One of the challenges of free improv is knowing when to stop, and if there were any single criticism of Dans les Arbres' performance, it was that it went on a little too long, despite a couple of earlier points that seemed like ideal times to conclude. Still, given the experimental, without-a-safety-net environment of the Alfa Room, it's a small quibble in a set that may well drive this normally acoustic ensemble into a new direction well worth further exploration.

September 2 Concert: Koboku Senjû

Punkt's growing constellation has created numerous contexts for collaboration by musicians from around the globe, but it's by no means the only place where such interactions take place. Still, it's part of a curious series of intersecting degrees of separation, an undercurrent of creative expansionism where it's possible to find a way in from many different angles. David Sylvian's relationship with Toshimaru Nakamura has included direct collaboration on Died in the Wool, but he's also given the no-input mixing-board experimenter his own forum on Egrets (Samadhisound, 2010). On that album, Nakamura collaborated with guitarist Tetuzi Akiyama and Arve Henriksen, but that was far from the first Japan/Norway collaboration to occur in these circles.

From left: Eivind Lønning, Espen Reinertsen,Toshimaru Nakamura, Martin Taxt, Tetuzi Akiyama

Akiyama had also worked, very successfully, with a Norwegian trio of musicians—tubaist Martin Taxt, saxophonist/flautist Espen Reinertsen and trumpeter Eivind Lønning—on Varianter av døde trær (Sofa, 2008), and so the idea of bringing Nakamura into the picture made perfect sense, making this new group, Koboku Senjû—whose eponymous debut was released in 2010 on Sofa—a perfect addition to Sylvian's Punkt curation.

The set began deceptively with the three horns creating a lush backdrop of consonant drone, though this seeming orchestration wouldn't last long.
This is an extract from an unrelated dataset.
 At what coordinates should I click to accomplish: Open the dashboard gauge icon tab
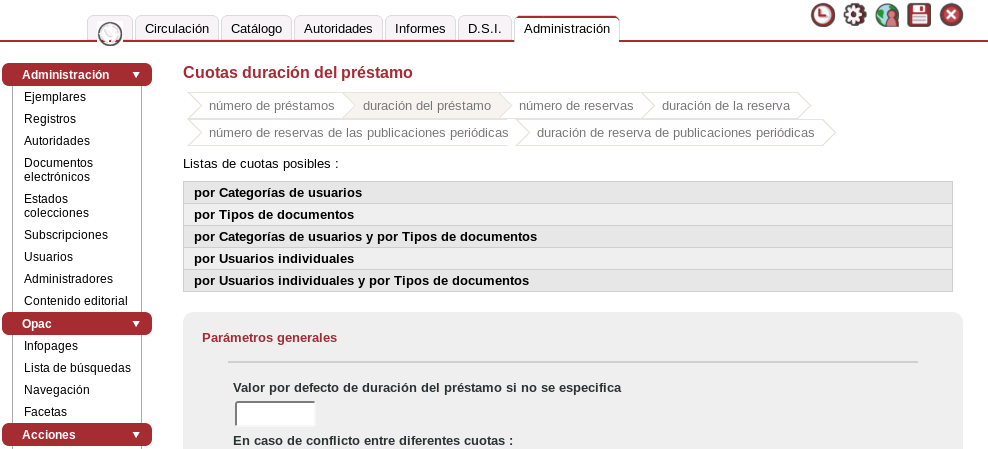tap(110, 33)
With Akiyama eking odd angular textures out of his acoustic guitar, and Nakamura positioned centrally onstage—as if to represent a conceptual focal point for the four acoustic instruments—the set soon entered more outside territory, as everyone began to explore the kind of instrumental unorthodoxy that was, if there was one, the orthodoxy of the evening. Akiyama spent much of his time quietly working with a slide, but rather than using it to create snaking melodic lines, the guitarist evoked sustaining sonics while, head down, he continued to vibrate it over the strings with his right hand as his left moved along the neck to create slower harmonic movement. Lønning expanded his timbre by combining breathy embouchure and a right hand over the trumpet's bell, while Reinertsen approached his instrument with a similarly color-focused approach.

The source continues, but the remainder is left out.